Tags: Cantor | image | Occupy | mob

House GOP Leader Cantor Takes Steps to Soften Image

By Newsmax Wires   |   Wednesday, 26 Oct 2011 12:32 PM

The left vilified House Majority Leader Eric Cantor after his comments about aid to disaster victims and the Occupy Wall Street movement. Now he’s seeking to correct the portrayals of him as insensitive and overly combative, Politico reports.

“I just think the whole picture of anybody — and me, in this circumstance — is just not out there,” he told the news service.

Eric Cantor, House, soften, image“From what the president has decided to do, as well as the [Democratic Congressional Campaign Committee], unions, [and] advocacy groups on the left [that have been] coming into my district repeatedly, I just think it’s clear that they want to go promote the sort of description of me that I don’t think is necessarily accurate. It’s all about the contentiousness in Washington and sort of painting me with that. It’s just not what I’m about.”

As for disaster aid, when an earthquake and Hurricane Irene hit the East Coast in August, including his home state of Virginia, Cantor said Congress should find spending cuts to offset the money it would spend on disaster aid. He said Congress “will find the money” to help, comparing disaster relief to a family going without a new car or a home addition to pay for care for a “sick loved one.”

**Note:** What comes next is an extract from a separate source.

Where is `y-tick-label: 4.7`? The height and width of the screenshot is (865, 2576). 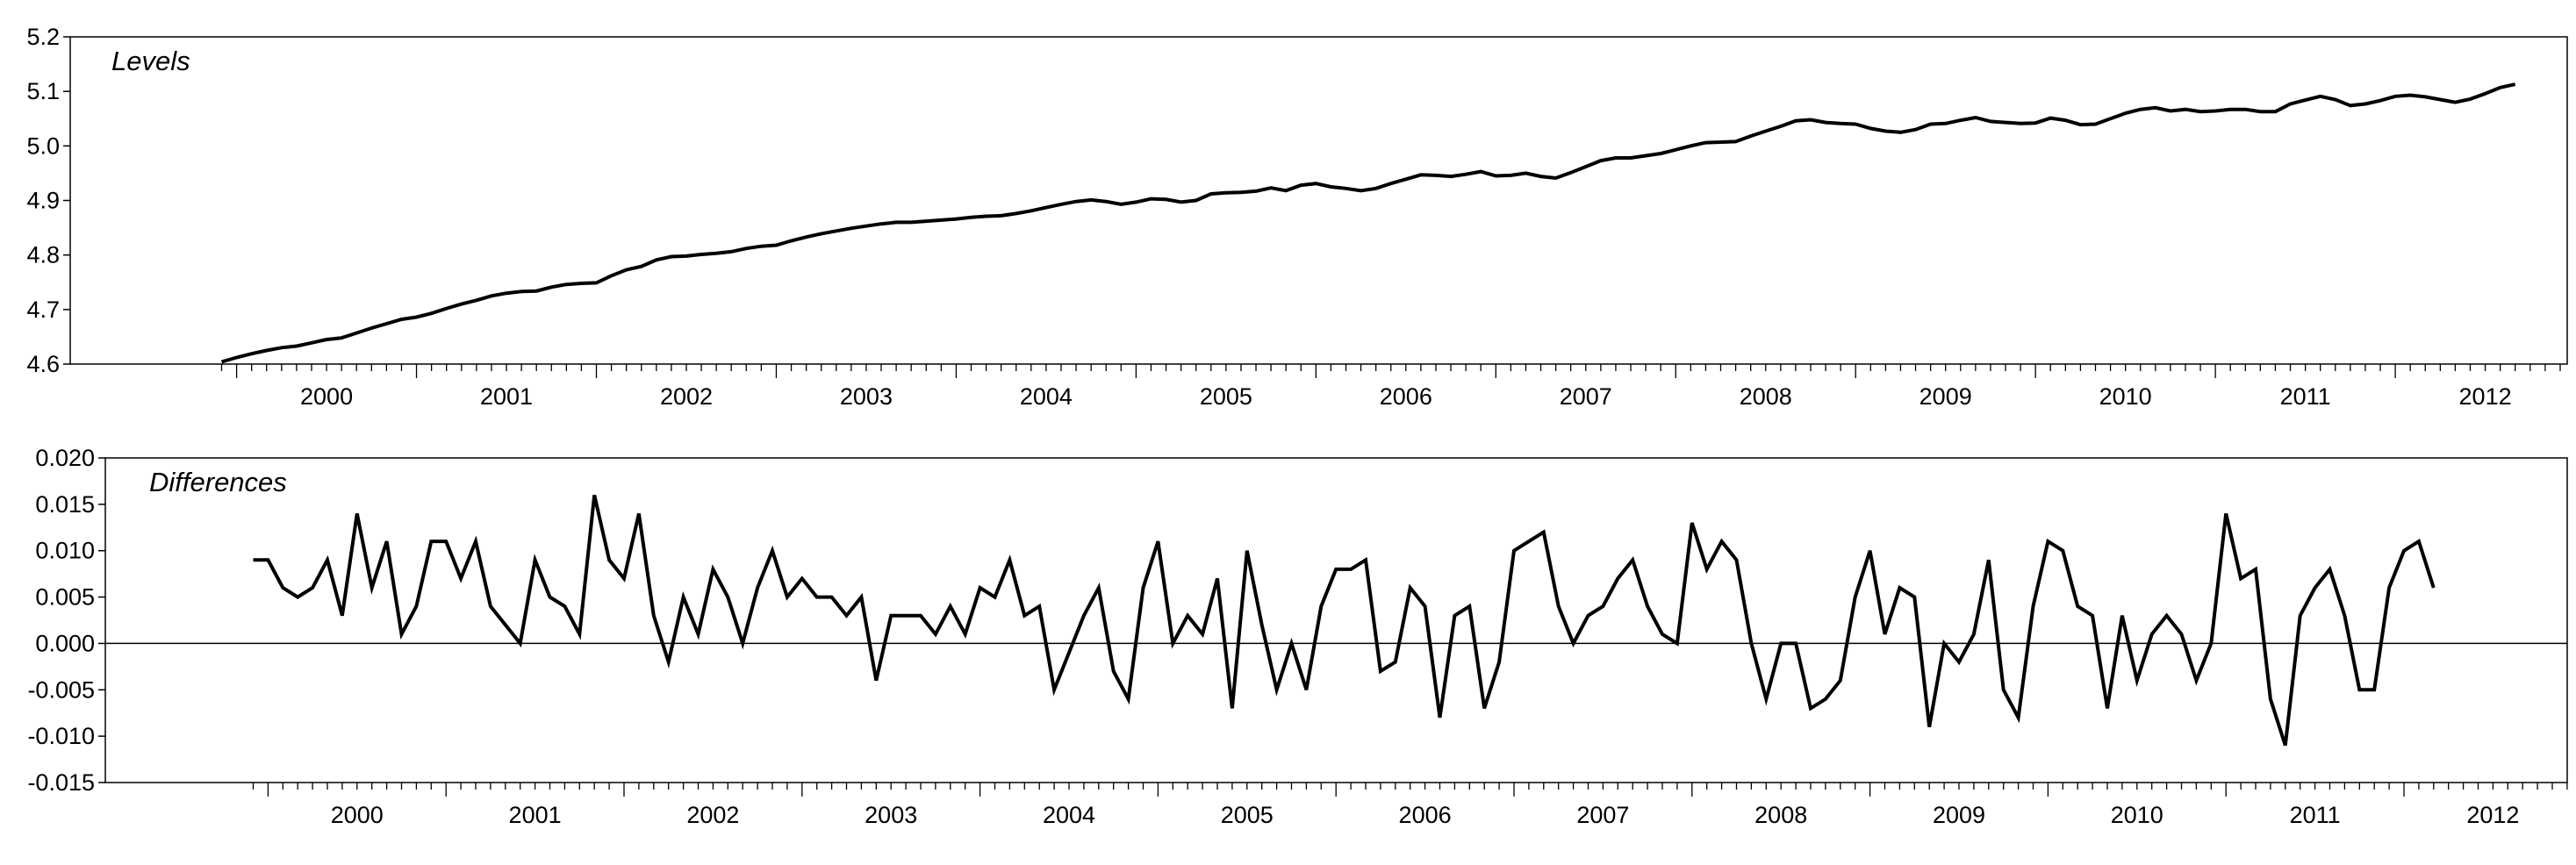 y-tick-label: 4.7 is located at coordinates (43, 310).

Liberals used those comments to argue that Cantor was unwilling to help disaster victims. A politically biased media presented a “disingenuous” picture of him, Cantor said.

To be sure, if he had to do it over again, “I would’ve said it differently,” Cantor said. “Again, we never said we wouldn’t let the disaster money get there . . . There are others on the other side of the building who think they could go and make political hay of it. I guess I believe in people more.”

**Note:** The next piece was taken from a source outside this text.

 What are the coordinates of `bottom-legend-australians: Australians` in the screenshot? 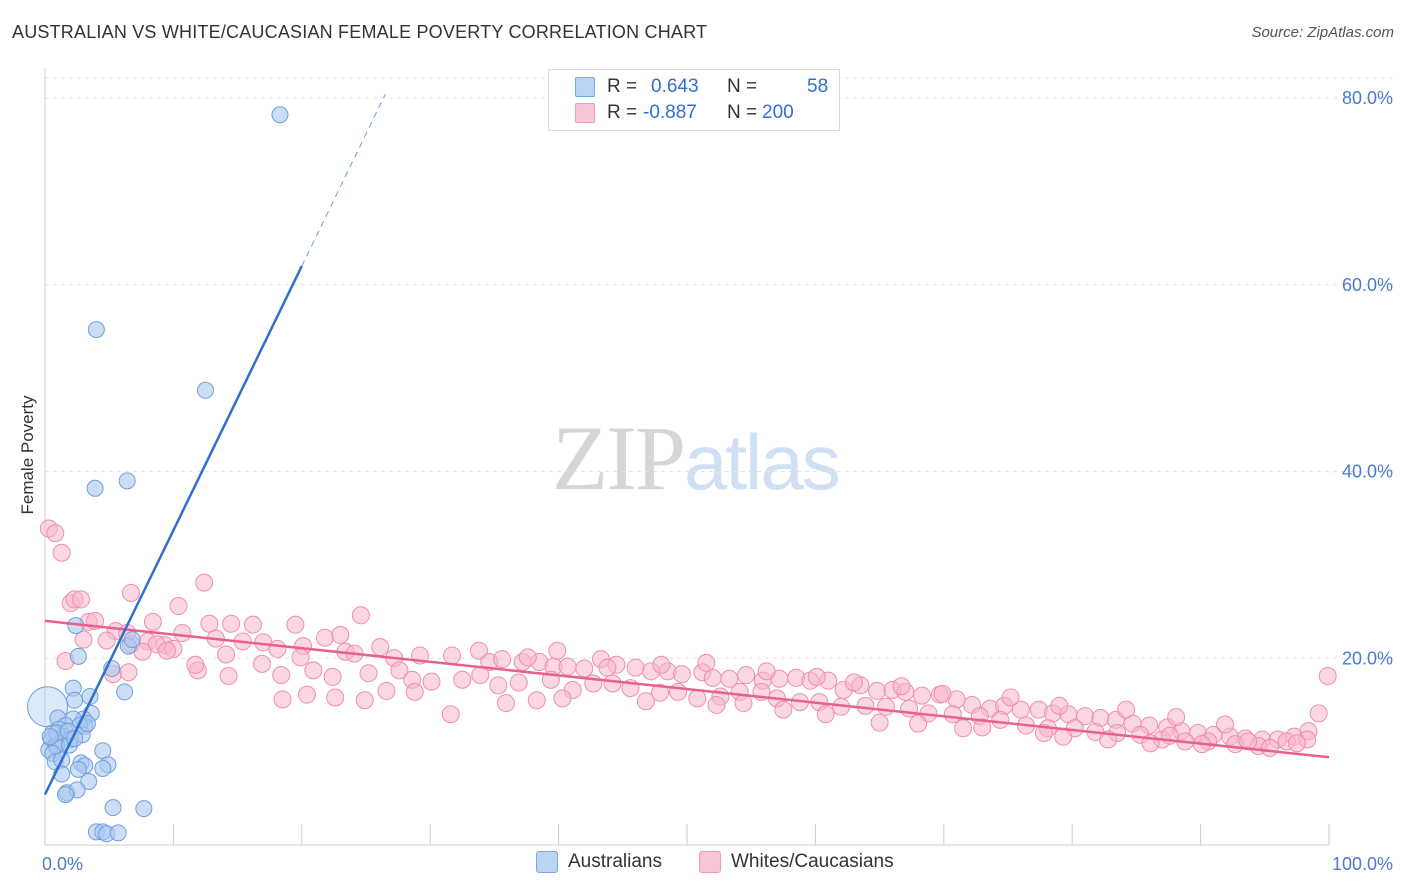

As for the Occupy Wall Street remarks, Cantor initially used the term “mobs” to describe the protesters. He later modified his remarks to say the protesters were causing harm by dividing Americans against each other.

Cantor says he’s being penalized for his honesty. “When I’m asked a question, I guess I respond,” Cantor said. “Maybe that’s different than most around here. I guess I assume that everybody’s really inquiring for the benefit of an answer. Instead, what happens a lot in the course of public debate, writing articles and reporting, that sometimes gets lost.”

Still, Cantor says you shouldn’t expect to see any changes from his open-book style. When it’s “time for me to stand up, sure, I’ll always stand up, because I just can’t help myself,” Cantor said.

“I think you ask my wife, [who] I’ve been married to for 22 years, I’m just that way. I am what you see. I am very open and earnest about my opinions on policy.”

To help give Americans a more accurate presentation of what he’s all about, Cantor and his family will appear on CBS’ “60 Minutes.” And his staff is putting together an Internet video showing Cantor in his daily routine. It’s titled “Snapshot of the Leader.”

Among Republicans, there is talk that Cantor may seek to become speaker of the House or run for Senate or president some day. But those are subjects he avoids.